Another example of favouring a local optimisation over the longer term goal of sustained delivery occurred when I was assigned my first piece of work. This was not so much a story as a couple of epics funded as an entire project (over 4 months solid work in the end). My instinct, after being shown roughly where in the code I needed to dig, was to ask where the existing tests were so that I knew where to add mine. The tech lead’s immediate response was “you won’t have time to write tests”.

My usual response to this statement is a jovially phrased “how will I know if it works then?” which often has the effect of opening a line of dialogue around the testing strategy and where it’s heading. Unfortunately this time around it only succeeded in the tech lead launching into a diatribe about how important delivery was, how much the business trusted us to deliver on time, blah, blah, blah, in fact almost everything that a good test suite enables!

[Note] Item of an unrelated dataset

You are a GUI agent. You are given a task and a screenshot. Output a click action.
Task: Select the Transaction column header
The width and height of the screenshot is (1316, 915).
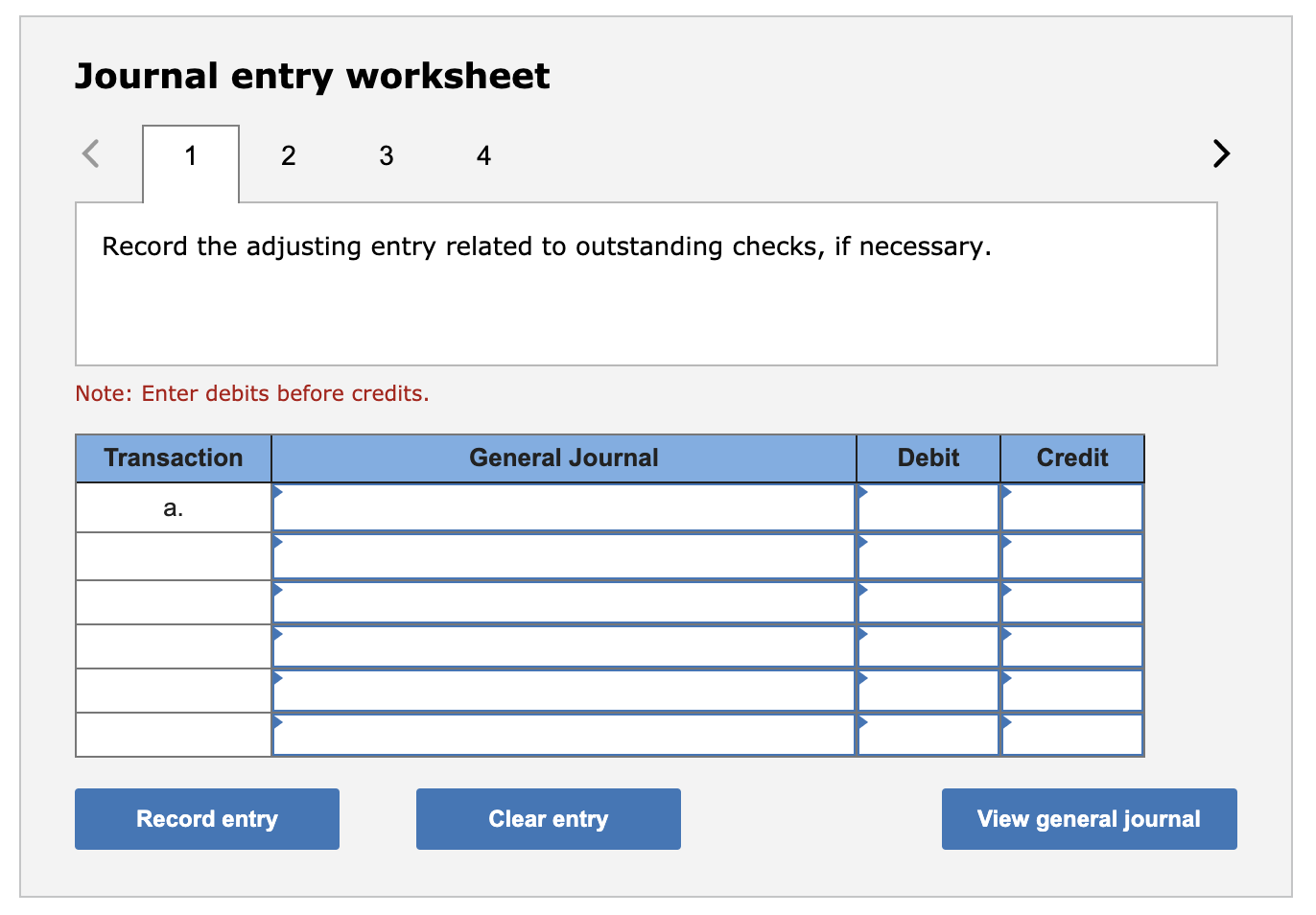(x=173, y=458)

Of course I still went ahead and implemented the entire project TDD-style and easily delivered it on time because I knew the approach was sound and the investment was more than worth it. The subsequent enhancements and repaying of some technical debt also became trivial at that point and meant that anyone, not just me, could safely and quickly make changes to that area of code. It also showed how easy it was to add new tests to cover changes to the older parts of the component when required later.

In the end over 10% of unit tests of the entire system had been written by me during that project for a codebase of probably over 1/2 million lines of code. I also added a command line test harness and a regression testing “framework” [2] in that time too all in an effort to reduce the amount of hoops you needed to go through to diagnose and safely fix any edge cases that showed up later. None of this was rocket science or in the least bit onerous.

Knowledge

I would consider a lack of supporting documentation one further local optimisation too. When only a select few have the knowledge to help support a system you have to continually rely on their help to nurse it through the bad times. This is especially true when the system has enough quirks that the cost of taking the wrong action is quite high (in terms of additional noise). If you need to remember a complex set of conditions and actions you’re going to get it wrong eventually without some form of checklist to work from. Relying on tribal knowledge is a great form of optimisation until core members of the team leave and you unearth the gaping holes in the team’s knowledge.

Better yet, design away the problems entirely, but that’s a different can of worms…

Project Before Product

I believe this was another example of how “projects” are detrimental to the development of a complex system. With the team funded by various projects and those projects being used as a very clear division on the task board through swim lanes [3] it killed the desire to swarm on anything but a production incident because you felt beholden to your specific stakeholders.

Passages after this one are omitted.